[Records from a collection]
_ _ _

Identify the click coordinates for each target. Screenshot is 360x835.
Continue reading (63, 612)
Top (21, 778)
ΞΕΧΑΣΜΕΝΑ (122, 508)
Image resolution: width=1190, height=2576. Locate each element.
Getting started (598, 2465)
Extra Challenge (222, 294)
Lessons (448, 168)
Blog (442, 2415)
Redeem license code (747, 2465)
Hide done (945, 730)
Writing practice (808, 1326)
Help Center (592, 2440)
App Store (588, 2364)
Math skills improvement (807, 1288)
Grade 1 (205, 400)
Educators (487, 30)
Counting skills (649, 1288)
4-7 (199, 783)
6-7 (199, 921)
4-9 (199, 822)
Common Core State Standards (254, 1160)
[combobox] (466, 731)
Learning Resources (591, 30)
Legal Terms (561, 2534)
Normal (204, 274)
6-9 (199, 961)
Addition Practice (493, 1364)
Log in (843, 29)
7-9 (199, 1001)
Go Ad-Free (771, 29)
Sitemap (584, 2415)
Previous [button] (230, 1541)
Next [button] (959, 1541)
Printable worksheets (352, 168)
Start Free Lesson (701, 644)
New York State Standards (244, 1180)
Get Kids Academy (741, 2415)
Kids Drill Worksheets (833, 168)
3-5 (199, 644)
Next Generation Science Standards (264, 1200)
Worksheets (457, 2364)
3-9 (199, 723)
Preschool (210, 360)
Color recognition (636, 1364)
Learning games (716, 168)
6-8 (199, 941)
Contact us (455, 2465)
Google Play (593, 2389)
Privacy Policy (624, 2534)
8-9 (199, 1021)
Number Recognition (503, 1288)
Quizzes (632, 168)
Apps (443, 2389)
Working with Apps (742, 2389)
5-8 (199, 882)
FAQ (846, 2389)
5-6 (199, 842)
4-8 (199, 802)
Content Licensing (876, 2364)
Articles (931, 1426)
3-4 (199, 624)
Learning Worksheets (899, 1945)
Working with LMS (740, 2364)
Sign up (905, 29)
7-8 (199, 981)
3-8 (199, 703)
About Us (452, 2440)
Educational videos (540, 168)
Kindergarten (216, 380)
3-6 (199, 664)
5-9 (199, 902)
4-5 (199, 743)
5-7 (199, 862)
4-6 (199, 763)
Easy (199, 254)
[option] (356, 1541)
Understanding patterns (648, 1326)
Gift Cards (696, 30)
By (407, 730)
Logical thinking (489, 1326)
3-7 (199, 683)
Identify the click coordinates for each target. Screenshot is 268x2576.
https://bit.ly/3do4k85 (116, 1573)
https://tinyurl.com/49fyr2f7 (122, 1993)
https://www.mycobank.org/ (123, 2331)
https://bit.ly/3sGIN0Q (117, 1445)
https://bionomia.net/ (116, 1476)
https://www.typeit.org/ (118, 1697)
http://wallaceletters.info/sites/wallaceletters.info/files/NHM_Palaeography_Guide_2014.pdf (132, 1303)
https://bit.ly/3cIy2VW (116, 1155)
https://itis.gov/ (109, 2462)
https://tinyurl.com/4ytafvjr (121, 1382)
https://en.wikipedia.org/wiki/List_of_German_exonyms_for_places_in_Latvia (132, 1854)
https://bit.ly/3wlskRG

_ _ _

[Task requirements] The required output is every line from the one with "https://bionomia.net/ (116, 1476)" to the final line of the entries, repeated exactly and with nothing else.

[Output for this exercise]
https://bionomia.net/ (116, 1476)
https://www.typeit.org/ (118, 1697)
http://wallaceletters.info/sites/wallaceletters.info/files/NHM_Palaeography_Guide_2014.pdf (132, 1303)
https://bit.ly/3cIy2VW (116, 1155)
https://itis.gov/ (109, 2462)
https://tinyurl.com/4ytafvjr (121, 1382)
https://en.wikipedia.org/wiki/List_of_German_exonyms_for_places_in_Latvia (132, 1854)
https://bit.ly/3wlskRG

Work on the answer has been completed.